* **Task**
Restate all of the data below word for word.

* **Provided records**
══════

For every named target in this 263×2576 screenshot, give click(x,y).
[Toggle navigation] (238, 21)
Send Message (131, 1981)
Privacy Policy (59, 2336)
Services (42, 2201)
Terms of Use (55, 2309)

══════

* **Response area**
For every named target in this 263×2576 screenshot, give click(x,y).
[Toggle navigation] (238, 21)
Send Message (131, 1981)
Privacy Policy (59, 2336)
Services (42, 2201)
Terms of Use (55, 2309)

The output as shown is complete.